* What is being asked:
Update the records from the line containing "Click the RULER button" down through the line containing "pyautogui.click(x=17, y=504)" by replacing "RULER" with "MEASURE" and leaving everything else unchanged. Return only those lines, without the pictures.

* Task data:

>> Begin

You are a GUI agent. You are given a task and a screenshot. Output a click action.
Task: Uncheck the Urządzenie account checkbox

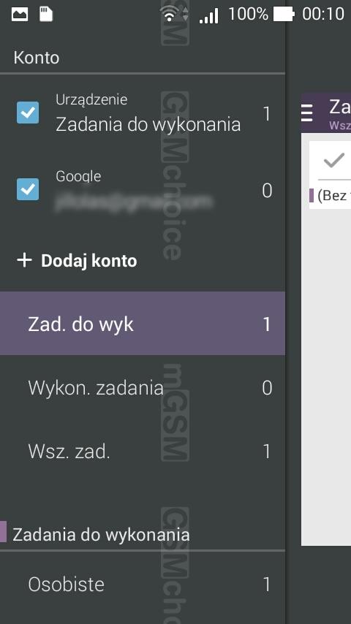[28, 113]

>> End
>> Begin

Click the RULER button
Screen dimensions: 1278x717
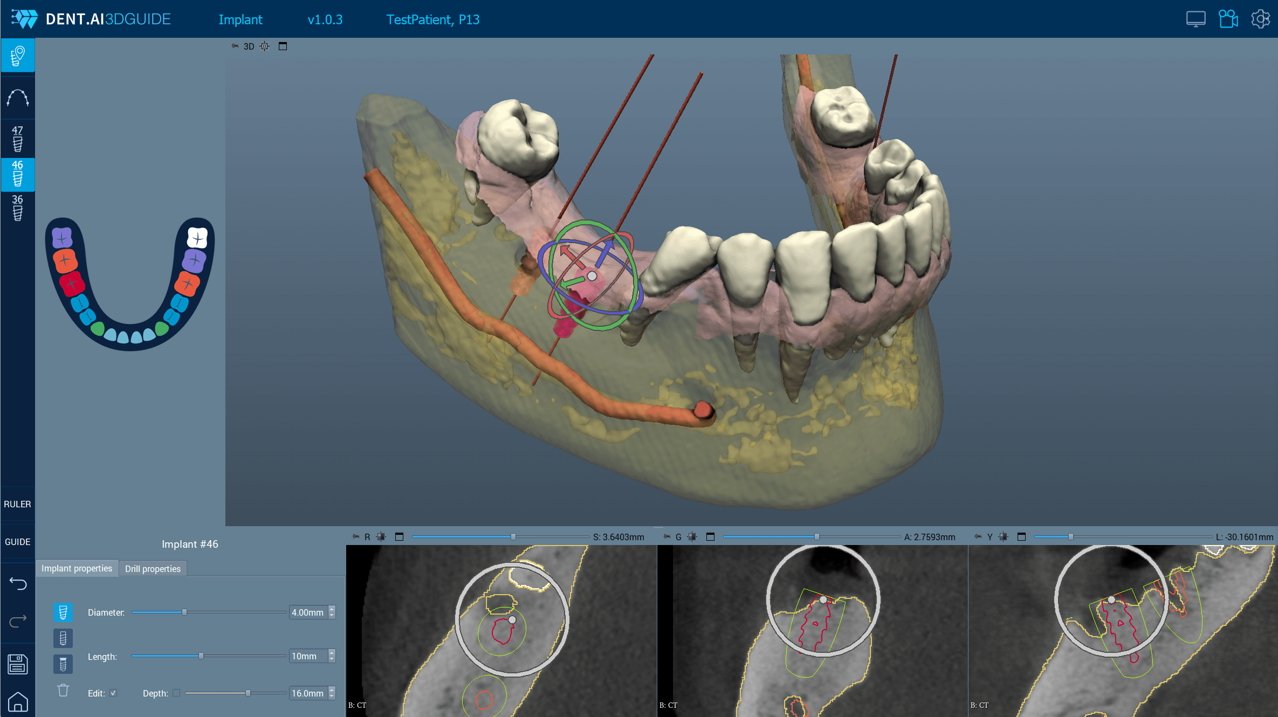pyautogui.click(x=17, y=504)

>> End

* Written reply:
Click the MEASURE button
Screen dimensions: 1278x717
pyautogui.click(x=17, y=504)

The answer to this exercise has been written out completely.